Mais il demeure avant tout celui qui a poussé jusqu’à son point d’absolu l’identification de la poésie à l’amour, c’est-à-dire jusqu’à l’affirmation exclusive d’un mode d’être au monde et d’une poétique. Entre ces deux mots, « l’amour, la poésie », juste la palpitation d’une virgule : ils forment couple, ils parlent d’une même « bouche d’alliance »[1]. La vie humaine est une affaire de liens, de mise en rapport, de ressemblance et de réciprocité. La femme aimée, creuset de toutes les analogies, est sa figure-muse. Quand le poète lui dit « tu es la ressemblance », il définit d’un trait l’amour et l’écriture, l’imaginaire et le poétique. Multiplicatrice de miroirs, la poésie constitue le lieu commun de la semblance redoublée. C’est par la ressemblance que se formule en elle de l’identité. Non plus une identité rivée à soi, crispée sur soi, solitaire et donc malheureuse, mais de l’identité en quête constante d’autrui, un processus d’identification mobile, changeante, qui passe sans relâche par le détour de l’altérité. Dire le propre par le rapprochement du même, affirmer le plus intime en empruntant les voies du « nous », tel est le principe essentiel de la fertilité et de la fraternisation poétique. Langue de figures, la poésie est discours de rencontre, « cette précipitation l’un vers l’autre de deux systèmes tenus séparément pour subjectifs ». Dire à la femme aimée « tu es la ressemblance », c’est lui dire tu es celle dont l’être constitue et transporte l’ensemble des apparences. Tu es la réciprocité et la visibilité même de tout ce qui m’apparaît. Tu es la relation et la figuration. Choisir ainsi le parti-pris de l’amour comme mode quasi exclusif de l’expression poétique, c’est attacher ses pas à tout ce qui existe en le considérant du point de vue de ce qui le déborde. C’est prêter à la vie profane une intensité que l’on pourrait dire religieuse, quoique dépourvue de mysticisme. La poésie, pour Eluard, est l’usage public de l’amour.

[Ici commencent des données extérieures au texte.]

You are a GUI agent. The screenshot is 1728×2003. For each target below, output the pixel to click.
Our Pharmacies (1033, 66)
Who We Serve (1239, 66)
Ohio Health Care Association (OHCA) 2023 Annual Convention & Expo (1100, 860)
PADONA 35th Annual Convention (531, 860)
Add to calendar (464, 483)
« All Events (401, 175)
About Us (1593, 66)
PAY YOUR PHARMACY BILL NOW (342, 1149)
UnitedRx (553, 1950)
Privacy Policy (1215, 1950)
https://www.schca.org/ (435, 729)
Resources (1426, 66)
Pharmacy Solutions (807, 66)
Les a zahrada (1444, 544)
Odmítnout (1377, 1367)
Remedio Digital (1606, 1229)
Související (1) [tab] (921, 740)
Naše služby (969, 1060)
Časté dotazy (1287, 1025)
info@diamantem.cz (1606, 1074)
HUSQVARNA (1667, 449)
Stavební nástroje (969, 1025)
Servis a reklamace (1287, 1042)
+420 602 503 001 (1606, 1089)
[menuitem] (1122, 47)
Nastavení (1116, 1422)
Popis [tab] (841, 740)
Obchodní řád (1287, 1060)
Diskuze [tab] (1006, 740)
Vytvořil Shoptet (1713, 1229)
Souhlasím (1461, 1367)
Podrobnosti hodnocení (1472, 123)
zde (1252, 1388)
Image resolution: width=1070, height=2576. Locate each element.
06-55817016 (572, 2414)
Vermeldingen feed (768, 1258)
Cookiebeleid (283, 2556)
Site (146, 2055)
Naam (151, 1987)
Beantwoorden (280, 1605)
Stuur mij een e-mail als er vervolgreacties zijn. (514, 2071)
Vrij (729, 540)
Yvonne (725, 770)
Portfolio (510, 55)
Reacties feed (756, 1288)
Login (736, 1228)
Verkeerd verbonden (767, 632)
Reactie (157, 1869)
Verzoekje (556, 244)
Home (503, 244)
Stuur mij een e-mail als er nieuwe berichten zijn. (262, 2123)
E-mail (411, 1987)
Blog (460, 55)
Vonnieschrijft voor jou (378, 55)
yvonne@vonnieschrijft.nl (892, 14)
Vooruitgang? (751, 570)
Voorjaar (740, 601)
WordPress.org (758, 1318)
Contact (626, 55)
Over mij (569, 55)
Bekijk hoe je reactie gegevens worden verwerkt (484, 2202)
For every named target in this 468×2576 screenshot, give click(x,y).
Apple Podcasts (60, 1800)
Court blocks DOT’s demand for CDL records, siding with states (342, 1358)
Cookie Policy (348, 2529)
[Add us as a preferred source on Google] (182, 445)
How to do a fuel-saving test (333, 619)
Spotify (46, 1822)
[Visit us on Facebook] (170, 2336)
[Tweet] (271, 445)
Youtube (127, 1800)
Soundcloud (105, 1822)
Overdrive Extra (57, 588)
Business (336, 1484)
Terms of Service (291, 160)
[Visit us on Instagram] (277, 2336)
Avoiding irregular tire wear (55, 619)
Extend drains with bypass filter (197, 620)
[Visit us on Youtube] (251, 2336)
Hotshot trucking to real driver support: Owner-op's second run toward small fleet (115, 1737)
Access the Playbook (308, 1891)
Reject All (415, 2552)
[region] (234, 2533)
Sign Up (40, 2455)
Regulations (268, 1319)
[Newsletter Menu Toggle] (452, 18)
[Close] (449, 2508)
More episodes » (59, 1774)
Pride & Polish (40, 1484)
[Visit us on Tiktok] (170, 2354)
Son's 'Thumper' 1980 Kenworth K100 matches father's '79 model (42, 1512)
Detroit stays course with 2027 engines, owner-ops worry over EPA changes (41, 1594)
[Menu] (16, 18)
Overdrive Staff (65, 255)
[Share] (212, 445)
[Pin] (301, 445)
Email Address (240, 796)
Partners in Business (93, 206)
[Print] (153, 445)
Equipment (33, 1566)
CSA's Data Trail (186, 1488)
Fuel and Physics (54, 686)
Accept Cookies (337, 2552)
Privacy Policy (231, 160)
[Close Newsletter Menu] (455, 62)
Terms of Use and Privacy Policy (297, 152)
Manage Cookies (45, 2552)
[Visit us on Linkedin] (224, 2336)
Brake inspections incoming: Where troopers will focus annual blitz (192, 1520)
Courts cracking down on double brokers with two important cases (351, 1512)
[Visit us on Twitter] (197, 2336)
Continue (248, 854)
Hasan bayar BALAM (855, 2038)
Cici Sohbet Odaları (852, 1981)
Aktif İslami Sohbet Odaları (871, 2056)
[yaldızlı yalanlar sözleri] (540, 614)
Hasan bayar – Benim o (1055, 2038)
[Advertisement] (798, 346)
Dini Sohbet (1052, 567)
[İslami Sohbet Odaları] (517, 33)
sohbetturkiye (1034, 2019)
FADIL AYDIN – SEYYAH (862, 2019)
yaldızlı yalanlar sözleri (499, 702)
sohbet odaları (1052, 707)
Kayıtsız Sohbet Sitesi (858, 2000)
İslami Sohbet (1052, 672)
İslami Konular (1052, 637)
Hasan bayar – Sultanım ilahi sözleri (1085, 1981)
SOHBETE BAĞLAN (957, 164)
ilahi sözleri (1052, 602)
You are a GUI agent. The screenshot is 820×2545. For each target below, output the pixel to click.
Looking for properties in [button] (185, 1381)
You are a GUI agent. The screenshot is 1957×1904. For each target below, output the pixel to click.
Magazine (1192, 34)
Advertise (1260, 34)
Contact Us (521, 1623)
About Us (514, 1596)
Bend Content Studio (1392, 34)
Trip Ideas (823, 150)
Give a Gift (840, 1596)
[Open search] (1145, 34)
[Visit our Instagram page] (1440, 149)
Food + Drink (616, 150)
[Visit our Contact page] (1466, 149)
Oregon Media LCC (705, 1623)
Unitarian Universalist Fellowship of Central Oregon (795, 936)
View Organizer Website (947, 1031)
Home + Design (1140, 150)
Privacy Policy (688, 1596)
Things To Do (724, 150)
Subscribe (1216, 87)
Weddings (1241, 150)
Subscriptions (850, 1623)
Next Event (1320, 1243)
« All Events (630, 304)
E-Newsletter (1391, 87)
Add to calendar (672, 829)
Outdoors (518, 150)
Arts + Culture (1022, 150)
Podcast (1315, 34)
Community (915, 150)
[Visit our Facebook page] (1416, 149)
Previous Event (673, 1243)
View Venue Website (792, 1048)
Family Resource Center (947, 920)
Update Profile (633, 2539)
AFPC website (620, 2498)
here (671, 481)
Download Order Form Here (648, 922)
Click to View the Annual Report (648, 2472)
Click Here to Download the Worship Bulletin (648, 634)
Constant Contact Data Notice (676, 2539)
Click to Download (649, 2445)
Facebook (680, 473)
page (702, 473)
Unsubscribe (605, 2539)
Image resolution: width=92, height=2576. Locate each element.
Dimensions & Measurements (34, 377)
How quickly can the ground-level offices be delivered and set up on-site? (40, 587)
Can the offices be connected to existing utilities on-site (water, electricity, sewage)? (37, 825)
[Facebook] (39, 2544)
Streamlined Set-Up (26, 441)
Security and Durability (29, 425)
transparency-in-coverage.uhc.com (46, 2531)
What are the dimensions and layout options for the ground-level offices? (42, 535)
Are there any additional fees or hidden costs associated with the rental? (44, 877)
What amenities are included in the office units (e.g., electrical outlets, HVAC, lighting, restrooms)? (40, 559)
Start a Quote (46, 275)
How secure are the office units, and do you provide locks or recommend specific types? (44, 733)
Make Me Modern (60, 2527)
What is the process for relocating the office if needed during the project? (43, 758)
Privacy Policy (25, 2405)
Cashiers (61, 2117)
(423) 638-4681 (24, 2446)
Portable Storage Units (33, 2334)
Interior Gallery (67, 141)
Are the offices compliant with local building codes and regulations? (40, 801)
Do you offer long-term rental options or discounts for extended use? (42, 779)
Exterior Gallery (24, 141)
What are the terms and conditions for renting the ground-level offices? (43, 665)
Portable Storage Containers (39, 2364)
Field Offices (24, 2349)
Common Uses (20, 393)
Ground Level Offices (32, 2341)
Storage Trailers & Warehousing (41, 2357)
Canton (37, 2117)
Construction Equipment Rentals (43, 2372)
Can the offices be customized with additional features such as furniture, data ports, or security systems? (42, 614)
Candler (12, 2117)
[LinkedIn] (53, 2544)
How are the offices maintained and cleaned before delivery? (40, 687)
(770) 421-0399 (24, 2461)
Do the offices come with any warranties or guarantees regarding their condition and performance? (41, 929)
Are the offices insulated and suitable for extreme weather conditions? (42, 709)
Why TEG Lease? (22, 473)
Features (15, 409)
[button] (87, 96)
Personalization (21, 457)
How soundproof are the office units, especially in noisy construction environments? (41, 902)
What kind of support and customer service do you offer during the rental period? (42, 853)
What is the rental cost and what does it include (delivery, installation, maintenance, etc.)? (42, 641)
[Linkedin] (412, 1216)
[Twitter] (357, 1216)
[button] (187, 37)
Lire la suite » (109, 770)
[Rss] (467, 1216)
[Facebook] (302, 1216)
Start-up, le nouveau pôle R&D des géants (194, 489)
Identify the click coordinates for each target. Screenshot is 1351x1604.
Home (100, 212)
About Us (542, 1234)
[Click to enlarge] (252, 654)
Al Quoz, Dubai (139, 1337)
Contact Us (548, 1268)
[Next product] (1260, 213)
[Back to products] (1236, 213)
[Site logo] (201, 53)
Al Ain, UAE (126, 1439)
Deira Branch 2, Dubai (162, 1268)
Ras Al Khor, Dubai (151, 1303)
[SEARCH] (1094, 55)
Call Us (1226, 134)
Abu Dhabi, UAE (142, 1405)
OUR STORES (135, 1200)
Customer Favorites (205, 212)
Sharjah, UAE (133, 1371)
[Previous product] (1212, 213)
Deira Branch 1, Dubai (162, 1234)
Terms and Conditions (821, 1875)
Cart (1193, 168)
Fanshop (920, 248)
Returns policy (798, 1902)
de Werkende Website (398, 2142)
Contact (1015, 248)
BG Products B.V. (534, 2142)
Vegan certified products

L’imaginaire amoureux est dès lors lexique et syntaxe: il nomme les choses du monde et il les coordonne, il relie le réel et le possible, il totalise, il réinscrit, il installe le poète au coeur de la ressemblance, au beau milieu de ses semblables. Il acclimate l’homme sur la terre et acclimate aussi bien la terre aux infinis désirs de l’homme. Le couple, le « nous » ont accès à l’invisible, pas le « je ». C’est en autrui, et en lui seul, que l’être vérifie sa propre réalité.

Ainsi conçue, la poésie est une langue double qui, de son propre aveu, « entretient l’équivoque ». Elle met des rêves au monde. Elle constitue un espace de jeu (celui-là même qu’instaure la virgule entre amour et poésie), ou ce qui est se rapproche très près de ce qui pourrait être. Prenant parti pour le « sommeil vivant » de l’imagination, elle nous rappelle que nous avons besoin d’un léger surcroît de sens. Vivre n’est pas une science exacte.

J’aime donc Paul Eluard en ce qu’il me donne immédiatement envie de croire en la poésie et en l’amour. Mais c’est aussi par là qu’il m’est à présent le plus douloureux de le lire, tant je me trouve enclin à substituer à la légèreté heureuse de ce couple « l’amour, la poésie » une contre-formule, mélancolique et quasiment opaque, « la solitude de la prose ». Il me semble que le poète d’aujourd’hui, plus que jamais poète malgré tout, ne peut que regarder avec nostalgie du côté du flux ininterrompu de la poésie d’Eluard. Mais il peut aussi bien puiser dans la transparence même de cette oeuvre une eau de jouvence, puisque l’auteur de La vie immédiate vient lui  rappeler l’importance de l’utopie poétique au moment où la loi économique fait taire les unes après les autres toutes les utopies sociales, où le sentiment du merveilleux est étouffé sous un amas d’images qui rencognent chacun dans sa solitude, où le virtuel se substitue au possible, et où l’homme en définitive perd de vue ses raisons d’être. Au poète d’aujourd’hui, Paul Eluard rappelle que la poésie est une fièvre qui garde « l’irréel intact » et qui regarde vers autrui avant d’être un travail de la langue prisonnier de ses propres reflets. Il l’invite à « rendre à la raison sa fonction de turbulence et d’agressivité ». à ne pas rechigner à la dépense verbale et à alimenter inépuisablement en mots son désir d’être vivant. Eluard reste le poète de la vie immédiate.

Jean-Michel Maulpoix



[1] I, 232. Cette référence, comme les suivantes, renvoie à l’édition de la Pléiade.